**Problem statement**
Edit everything from "786x376 pixels. At" down to "Toggle Travel display", replacing "scrollbar" with "scroll bar" and keeping everything else the same.

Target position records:
== == ==

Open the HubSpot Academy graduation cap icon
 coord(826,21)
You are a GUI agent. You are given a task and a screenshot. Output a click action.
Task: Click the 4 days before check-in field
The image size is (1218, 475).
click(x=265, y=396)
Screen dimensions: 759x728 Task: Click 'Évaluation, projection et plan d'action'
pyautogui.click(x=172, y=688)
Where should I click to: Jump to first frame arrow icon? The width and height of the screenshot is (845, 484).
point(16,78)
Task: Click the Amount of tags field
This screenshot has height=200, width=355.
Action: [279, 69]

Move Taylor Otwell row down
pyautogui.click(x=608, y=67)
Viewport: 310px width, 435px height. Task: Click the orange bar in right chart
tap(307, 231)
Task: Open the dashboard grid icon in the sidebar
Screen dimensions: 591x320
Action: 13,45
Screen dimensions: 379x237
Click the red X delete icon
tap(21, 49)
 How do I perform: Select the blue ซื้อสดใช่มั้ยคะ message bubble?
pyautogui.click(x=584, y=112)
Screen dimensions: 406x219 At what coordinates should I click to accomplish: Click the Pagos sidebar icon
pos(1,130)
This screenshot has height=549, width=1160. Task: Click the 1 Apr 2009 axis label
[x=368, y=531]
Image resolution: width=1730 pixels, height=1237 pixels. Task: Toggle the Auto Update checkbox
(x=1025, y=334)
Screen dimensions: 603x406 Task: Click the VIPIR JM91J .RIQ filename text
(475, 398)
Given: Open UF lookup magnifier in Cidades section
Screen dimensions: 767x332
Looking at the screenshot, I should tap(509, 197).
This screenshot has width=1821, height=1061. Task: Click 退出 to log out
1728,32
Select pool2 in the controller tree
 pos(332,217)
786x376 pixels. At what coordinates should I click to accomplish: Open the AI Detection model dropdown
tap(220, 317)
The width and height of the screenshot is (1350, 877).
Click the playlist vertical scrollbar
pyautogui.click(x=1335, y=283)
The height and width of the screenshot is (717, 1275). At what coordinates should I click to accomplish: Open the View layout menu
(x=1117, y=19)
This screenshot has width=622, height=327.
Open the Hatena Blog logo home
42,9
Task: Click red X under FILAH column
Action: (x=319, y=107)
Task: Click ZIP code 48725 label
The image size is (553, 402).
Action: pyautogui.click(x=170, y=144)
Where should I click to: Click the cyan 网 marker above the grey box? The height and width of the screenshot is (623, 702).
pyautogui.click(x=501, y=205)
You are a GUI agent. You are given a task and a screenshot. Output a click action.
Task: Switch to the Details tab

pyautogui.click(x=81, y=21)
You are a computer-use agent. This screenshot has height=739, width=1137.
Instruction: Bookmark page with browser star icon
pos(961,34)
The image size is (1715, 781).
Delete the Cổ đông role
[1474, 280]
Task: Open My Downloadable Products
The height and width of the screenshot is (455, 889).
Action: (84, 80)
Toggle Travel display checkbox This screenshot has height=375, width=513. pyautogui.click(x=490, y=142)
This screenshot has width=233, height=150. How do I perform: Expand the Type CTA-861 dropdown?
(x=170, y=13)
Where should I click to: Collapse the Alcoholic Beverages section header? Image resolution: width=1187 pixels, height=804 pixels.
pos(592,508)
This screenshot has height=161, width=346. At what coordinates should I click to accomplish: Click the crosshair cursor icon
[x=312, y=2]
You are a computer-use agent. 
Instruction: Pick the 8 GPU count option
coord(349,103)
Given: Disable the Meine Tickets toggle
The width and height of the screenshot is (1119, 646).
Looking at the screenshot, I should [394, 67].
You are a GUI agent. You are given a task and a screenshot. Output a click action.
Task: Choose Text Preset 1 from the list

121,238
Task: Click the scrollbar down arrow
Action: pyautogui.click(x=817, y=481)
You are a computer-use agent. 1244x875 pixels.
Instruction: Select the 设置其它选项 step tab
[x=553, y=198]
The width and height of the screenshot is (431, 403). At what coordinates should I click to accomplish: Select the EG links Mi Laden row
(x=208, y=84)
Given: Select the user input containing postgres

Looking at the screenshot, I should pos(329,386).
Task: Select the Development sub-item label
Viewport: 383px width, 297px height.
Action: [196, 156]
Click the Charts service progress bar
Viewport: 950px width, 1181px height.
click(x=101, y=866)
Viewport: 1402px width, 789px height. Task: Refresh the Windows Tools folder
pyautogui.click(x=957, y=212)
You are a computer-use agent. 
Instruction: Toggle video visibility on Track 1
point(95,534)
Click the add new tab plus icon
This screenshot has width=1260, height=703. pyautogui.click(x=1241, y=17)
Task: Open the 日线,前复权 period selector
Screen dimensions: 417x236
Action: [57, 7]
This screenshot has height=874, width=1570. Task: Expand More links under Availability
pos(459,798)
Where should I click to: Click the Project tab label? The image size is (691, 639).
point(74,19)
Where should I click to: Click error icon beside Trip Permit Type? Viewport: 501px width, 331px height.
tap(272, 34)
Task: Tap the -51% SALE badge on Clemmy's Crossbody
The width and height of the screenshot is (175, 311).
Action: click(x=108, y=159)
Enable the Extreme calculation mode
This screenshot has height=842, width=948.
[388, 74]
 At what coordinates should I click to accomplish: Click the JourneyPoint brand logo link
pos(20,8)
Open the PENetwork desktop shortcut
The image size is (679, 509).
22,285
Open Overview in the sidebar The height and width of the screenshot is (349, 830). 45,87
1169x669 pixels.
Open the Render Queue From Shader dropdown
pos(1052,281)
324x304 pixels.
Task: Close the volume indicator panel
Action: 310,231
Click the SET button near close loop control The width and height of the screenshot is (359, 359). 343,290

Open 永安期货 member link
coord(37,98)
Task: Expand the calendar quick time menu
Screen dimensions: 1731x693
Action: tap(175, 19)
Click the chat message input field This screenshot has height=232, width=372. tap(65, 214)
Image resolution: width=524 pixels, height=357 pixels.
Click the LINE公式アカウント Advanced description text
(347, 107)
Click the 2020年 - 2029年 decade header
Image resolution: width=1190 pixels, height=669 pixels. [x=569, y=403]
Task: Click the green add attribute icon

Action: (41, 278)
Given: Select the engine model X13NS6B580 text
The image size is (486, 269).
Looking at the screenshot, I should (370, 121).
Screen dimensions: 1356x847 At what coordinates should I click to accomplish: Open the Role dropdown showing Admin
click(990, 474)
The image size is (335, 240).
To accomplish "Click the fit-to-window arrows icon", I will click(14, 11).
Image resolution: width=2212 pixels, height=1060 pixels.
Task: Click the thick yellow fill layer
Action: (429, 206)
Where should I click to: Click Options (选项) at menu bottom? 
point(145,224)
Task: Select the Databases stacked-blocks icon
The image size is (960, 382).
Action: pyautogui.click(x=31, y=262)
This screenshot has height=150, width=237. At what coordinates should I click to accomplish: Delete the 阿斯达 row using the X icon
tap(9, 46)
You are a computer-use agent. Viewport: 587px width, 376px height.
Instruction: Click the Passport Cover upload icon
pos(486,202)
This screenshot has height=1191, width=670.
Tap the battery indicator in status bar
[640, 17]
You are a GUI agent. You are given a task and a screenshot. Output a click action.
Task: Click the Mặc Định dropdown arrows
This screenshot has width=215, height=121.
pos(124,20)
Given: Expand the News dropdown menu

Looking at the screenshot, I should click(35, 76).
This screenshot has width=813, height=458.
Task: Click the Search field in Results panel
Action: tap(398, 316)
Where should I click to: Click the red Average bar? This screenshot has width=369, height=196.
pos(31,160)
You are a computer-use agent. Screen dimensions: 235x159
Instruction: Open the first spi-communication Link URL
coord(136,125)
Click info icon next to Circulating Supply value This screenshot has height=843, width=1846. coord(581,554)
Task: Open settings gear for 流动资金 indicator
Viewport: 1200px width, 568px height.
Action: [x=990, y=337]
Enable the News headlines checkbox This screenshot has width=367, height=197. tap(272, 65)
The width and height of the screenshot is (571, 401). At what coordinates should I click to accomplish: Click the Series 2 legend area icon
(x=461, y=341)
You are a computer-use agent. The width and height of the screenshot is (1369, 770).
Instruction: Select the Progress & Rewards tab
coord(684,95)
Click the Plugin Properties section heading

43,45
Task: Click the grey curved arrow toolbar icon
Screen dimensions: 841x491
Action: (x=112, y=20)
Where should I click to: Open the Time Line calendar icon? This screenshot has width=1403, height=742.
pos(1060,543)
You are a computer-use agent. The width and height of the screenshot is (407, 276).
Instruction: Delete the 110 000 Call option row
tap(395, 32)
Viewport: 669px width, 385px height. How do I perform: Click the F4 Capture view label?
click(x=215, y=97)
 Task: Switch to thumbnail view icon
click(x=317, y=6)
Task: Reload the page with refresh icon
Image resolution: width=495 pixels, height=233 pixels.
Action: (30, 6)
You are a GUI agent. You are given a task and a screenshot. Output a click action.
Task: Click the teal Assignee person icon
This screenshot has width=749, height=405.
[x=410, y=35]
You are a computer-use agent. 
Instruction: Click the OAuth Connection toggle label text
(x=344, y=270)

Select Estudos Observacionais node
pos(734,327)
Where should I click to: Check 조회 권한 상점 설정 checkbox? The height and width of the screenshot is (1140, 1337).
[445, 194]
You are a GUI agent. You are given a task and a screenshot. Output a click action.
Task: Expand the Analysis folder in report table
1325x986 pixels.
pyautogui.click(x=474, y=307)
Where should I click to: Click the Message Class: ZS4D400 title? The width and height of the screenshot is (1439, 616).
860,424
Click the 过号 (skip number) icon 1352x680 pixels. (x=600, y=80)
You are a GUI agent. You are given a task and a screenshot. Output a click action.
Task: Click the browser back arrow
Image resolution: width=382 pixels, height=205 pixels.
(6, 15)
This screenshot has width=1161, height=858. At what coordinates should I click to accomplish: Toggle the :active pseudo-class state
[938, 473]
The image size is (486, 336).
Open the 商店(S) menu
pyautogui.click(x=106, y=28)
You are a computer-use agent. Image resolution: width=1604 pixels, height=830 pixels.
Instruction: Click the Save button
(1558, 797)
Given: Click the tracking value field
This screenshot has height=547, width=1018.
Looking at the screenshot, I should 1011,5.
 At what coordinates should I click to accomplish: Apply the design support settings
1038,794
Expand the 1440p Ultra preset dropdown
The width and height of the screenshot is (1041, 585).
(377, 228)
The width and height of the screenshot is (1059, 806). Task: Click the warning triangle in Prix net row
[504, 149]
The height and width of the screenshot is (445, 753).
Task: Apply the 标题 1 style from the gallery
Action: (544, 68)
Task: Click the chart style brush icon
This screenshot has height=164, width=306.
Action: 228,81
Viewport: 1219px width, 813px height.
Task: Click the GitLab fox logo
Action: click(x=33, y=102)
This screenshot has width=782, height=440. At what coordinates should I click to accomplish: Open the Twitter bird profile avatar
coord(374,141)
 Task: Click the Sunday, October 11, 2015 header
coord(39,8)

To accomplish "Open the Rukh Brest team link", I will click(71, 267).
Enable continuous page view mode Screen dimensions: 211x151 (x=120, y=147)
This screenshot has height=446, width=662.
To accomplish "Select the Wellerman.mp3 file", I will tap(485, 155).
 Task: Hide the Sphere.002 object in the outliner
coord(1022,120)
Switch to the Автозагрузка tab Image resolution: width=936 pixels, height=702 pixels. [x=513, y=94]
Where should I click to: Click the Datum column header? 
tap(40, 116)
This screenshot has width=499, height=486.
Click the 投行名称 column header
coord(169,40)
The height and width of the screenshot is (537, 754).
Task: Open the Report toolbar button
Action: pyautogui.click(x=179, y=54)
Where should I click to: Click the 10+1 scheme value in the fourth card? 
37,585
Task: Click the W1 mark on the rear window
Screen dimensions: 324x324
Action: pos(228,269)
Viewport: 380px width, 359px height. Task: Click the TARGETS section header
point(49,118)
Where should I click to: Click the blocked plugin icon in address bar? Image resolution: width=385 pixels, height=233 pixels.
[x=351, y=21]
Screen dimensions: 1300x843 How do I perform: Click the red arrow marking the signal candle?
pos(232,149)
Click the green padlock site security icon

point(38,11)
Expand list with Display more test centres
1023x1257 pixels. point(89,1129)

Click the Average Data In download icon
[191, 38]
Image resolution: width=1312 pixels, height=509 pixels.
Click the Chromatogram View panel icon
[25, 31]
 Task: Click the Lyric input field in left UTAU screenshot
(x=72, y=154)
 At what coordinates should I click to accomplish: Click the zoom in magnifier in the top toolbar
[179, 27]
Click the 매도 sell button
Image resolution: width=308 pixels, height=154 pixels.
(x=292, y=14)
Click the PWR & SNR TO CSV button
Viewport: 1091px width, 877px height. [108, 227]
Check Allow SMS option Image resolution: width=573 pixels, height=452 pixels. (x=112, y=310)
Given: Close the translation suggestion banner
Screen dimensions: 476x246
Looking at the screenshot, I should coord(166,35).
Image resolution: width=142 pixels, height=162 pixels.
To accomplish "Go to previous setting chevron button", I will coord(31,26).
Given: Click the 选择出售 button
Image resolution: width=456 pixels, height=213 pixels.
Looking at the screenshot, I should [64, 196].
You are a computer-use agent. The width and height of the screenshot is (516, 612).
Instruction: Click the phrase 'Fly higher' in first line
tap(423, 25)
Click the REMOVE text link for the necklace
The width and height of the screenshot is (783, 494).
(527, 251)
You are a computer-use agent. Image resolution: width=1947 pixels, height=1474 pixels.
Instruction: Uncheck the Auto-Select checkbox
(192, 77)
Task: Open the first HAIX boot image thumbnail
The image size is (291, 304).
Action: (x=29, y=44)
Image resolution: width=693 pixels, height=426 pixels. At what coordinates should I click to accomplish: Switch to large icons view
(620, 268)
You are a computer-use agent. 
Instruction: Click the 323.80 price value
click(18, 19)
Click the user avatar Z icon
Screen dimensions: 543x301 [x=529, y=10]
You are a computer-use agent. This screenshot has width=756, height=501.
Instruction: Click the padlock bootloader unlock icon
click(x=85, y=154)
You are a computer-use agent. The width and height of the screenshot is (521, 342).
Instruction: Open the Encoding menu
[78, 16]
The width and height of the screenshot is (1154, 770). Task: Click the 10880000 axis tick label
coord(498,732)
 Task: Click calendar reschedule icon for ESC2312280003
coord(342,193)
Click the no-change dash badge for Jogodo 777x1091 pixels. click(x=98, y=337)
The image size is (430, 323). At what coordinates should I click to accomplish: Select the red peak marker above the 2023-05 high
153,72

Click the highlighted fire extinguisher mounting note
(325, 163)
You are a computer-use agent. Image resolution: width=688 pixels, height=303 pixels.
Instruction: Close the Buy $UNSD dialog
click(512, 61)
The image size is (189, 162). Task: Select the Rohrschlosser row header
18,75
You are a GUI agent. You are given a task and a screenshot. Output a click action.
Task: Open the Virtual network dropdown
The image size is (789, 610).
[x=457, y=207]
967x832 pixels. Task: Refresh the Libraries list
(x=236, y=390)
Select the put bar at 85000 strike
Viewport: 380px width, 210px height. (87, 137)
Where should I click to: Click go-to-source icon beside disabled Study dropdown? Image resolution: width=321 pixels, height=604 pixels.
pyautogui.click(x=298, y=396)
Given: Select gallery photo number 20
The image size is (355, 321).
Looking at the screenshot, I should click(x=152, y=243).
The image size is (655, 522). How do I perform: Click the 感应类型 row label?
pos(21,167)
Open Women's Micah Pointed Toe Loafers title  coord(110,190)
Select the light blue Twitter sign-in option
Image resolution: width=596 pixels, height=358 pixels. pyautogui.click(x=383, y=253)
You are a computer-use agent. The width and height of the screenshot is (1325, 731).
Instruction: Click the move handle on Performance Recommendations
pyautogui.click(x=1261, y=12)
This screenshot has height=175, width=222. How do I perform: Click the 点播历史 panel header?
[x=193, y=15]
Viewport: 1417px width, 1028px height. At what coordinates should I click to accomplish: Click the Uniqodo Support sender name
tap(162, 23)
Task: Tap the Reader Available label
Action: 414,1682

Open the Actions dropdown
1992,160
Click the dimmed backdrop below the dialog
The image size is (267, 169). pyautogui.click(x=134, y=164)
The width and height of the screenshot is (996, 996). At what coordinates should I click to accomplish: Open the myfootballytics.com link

== == ==

**The result**
786x376 pixels. At what coordinates should I click to accomplish: Open the AI Detection model dropdown
tap(220, 317)
The width and height of the screenshot is (1350, 877).
Click the playlist vertical scroll bar
pyautogui.click(x=1335, y=283)
The height and width of the screenshot is (717, 1275). At what coordinates should I click to accomplish: Open the View layout menu
(x=1117, y=19)
This screenshot has width=622, height=327.
Open the Hatena Blog logo home
42,9
Task: Click red X under FILAH column
Action: (x=319, y=107)
Task: Click ZIP code 48725 label
The image size is (553, 402).
Action: pyautogui.click(x=170, y=144)
Where should I click to: Click the cyan 网 marker above the grey box? The height and width of the screenshot is (623, 702).
pyautogui.click(x=501, y=205)
You are a GUI agent. You are given a task and a screenshot. Output a click action.
Task: Switch to the Details tab

pyautogui.click(x=81, y=21)
You are a computer-use agent. This screenshot has height=739, width=1137.
Instruction: Bookmark page with browser star icon
pos(961,34)
The image size is (1715, 781).
Delete the Cổ đông role
[1474, 280]
Task: Open My Downloadable Products
The height and width of the screenshot is (455, 889).
Action: (84, 80)
Toggle Travel display checkbox This screenshot has height=375, width=513. pyautogui.click(x=490, y=142)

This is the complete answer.